Deze leden vragen zich bovendien af hoeveel verschillende petten de consumentenautoriteit straks zal gaan hanteren. De pet van toezichthouder is duidelijk. De aanvullende taak van verschaffer van informatie aan consumenten is eveneens een rol waarmee consumenten gediend zijn. Overigens vragen de leden van de CDA-fractie zich hierbij wel af of er sprake is van overlap met de loketfunctie bij Justitie in het kader van geschillen beslechting? Moeilijker lijkt deze leden echter de rol waarbij de consumentenautoriteit zich gaat verplaatsen in de rol van private partij bij een conflict.
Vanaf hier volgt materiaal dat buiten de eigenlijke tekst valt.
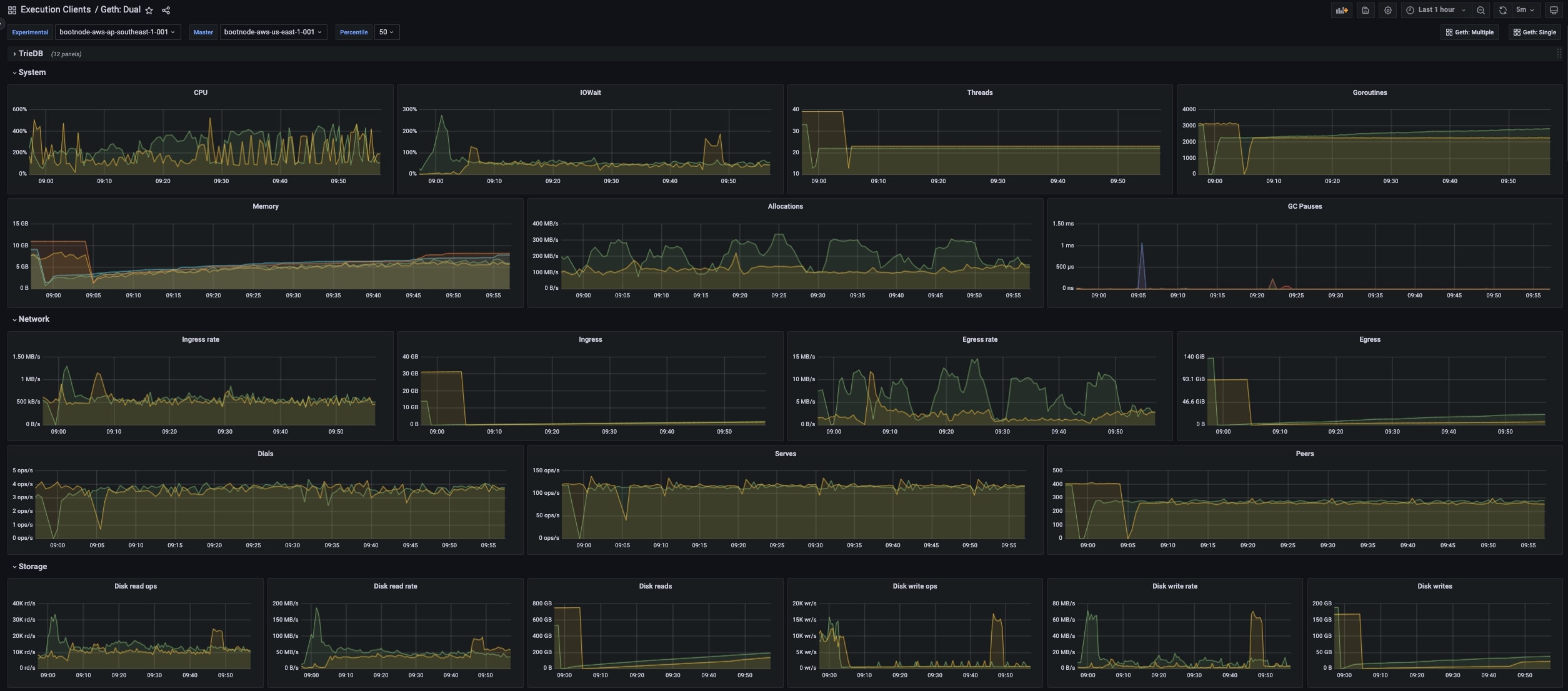Click the CPU panel title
Hoe is deze laatste situatie zoveel mogelijk te voorkomen?

De voorzitter van de vaste commissie voor Economische Zaken,

Hofstra

De adjunct-griffier van de commissie,

De Veth


XNoot
1

Samenstelling:

Leden: Crone (PvdA), Bakker (D66), Hofstra (VVD), Voorzitter, Schreijer-Pierik (CDA), Ondervoorzitter, Atsma (CDA), Timmermans (PvdA), Vendrik (GL), Ten Hoopen (CDA), Weekers (VVD), Slob (CU), Van As (LPF), Van den Brink (LPF), Kortenhorst (CDA), Hessels (CDA), Van Velzen (SP), Algra (CDA), Aptroot (VVD), Blom (PvdA), Smeets (PvdA), Douma (PvdA), De Krom (VVD), Heemskerk (PvdA), Van Dam (PvdA), Dezentjé Hamming-Bluemink (VVD), Jonker (CDA), Jungbluth (GL) en Irrgang (SP).

Plv. leden: Tichelaar (PvdA), Dittrich (D66), Örgü (VVD), De Nerée tot Babberich (CDA), Van Hijum (CDA), Koenders (PvdA), Duyvendak (GL), Joldersma (CDA), Van Egerschot (VVD), Van der Vlies (SGP), Varela (LPF), Hermans (LPF), Verburg (CDA), Van Vroonhoven-Kok (CDA), Vacature (algemeen), De Haan (CDA), Blok (VVD), Samsom (PvdA), Van Dijken (PvdA), Van Heteren (PvdA), Snijder-Hazelhoff (VVD), Tjon-A-Ten (PvdA), Waalkens (PvdA), Szabó (VVD), Van Dijk (CDA), Van Gent (GL) en Gerkens (SP).